President Donald Trump kept up his habit of making incorrect claims in the first abbreviated week of 2019, starting the new year by dispensing a dizzying supply of factually dubious and straight-out incorrect statements.
Over the course of an hour-and-a-half-long press schedule during his very first Cabinet conference of 2019, the president provided a confusing reason for the Soviet intrusion of Afghanistan, grossly inflated the expense of unlawful migration and the variety of people in the country without appropriate documents, declared he “basically” fired his former secretary of defense (who in fact resigned over policy arguments with the commander-in-chief), and incorrectly claimed the U.S. invests more in Afghanistan in one month than he is requesting for his desired border wall.
Trump’s confusing recollection of why the Soviet Union attacked Afghanistan
In making the case that a limitless timeline on military presence in Afghanistan serves just to harm the U.S., President Trump started a riff on an argument he frequently used throughout the 2016 project: indicating the Soviet Union’s intrusion of Afghanistan in 1979.

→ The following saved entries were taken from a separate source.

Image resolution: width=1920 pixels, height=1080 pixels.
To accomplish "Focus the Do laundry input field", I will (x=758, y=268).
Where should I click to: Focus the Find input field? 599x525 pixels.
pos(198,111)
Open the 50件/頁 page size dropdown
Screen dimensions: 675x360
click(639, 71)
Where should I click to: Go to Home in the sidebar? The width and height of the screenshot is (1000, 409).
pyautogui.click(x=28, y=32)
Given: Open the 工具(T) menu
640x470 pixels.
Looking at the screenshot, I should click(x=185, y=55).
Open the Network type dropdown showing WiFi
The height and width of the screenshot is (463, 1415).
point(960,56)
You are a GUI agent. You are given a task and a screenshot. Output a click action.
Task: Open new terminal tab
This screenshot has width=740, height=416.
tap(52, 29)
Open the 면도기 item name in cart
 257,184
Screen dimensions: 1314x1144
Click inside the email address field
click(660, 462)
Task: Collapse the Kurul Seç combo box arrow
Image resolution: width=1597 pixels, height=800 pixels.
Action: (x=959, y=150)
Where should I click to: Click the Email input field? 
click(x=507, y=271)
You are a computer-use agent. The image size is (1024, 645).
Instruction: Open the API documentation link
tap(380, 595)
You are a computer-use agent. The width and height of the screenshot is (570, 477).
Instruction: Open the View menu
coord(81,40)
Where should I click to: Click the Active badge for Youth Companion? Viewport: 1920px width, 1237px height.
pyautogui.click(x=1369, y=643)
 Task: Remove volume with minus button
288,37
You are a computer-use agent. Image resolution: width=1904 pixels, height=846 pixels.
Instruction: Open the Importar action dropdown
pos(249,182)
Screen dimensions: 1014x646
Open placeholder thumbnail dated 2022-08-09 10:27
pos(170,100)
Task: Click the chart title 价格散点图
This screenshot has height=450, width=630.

“Russia utilized to be the Soviet Union. Afghanistan made it Russia, because they declared bankruptcy battling in Afghanistan,” Trump stated.
While several historians reached by ABC News acknowledged that the Afghanistan war was expensive for the U.S.S.R., there was considerable argument with the president’s contention that the intrusion contributed to the Soviet Union’s collapse.
“Nobody can even remotely argue that the war in Afghanistan had anything to do with the break-up of the Soviet Union,” stated Sergey Radchenko, a professor of International Politics at Cardiff University and Global Fellow at the Wilson Center. “The Soviet Union fell apart partly because of runaway forces of centrifugal nationalism, which the specific structure of the Soviet state ironically made it possible for, and partially because certain political stars in the biggest republics– especially Russia– looked for to acquire power by weakening the center’s authority.”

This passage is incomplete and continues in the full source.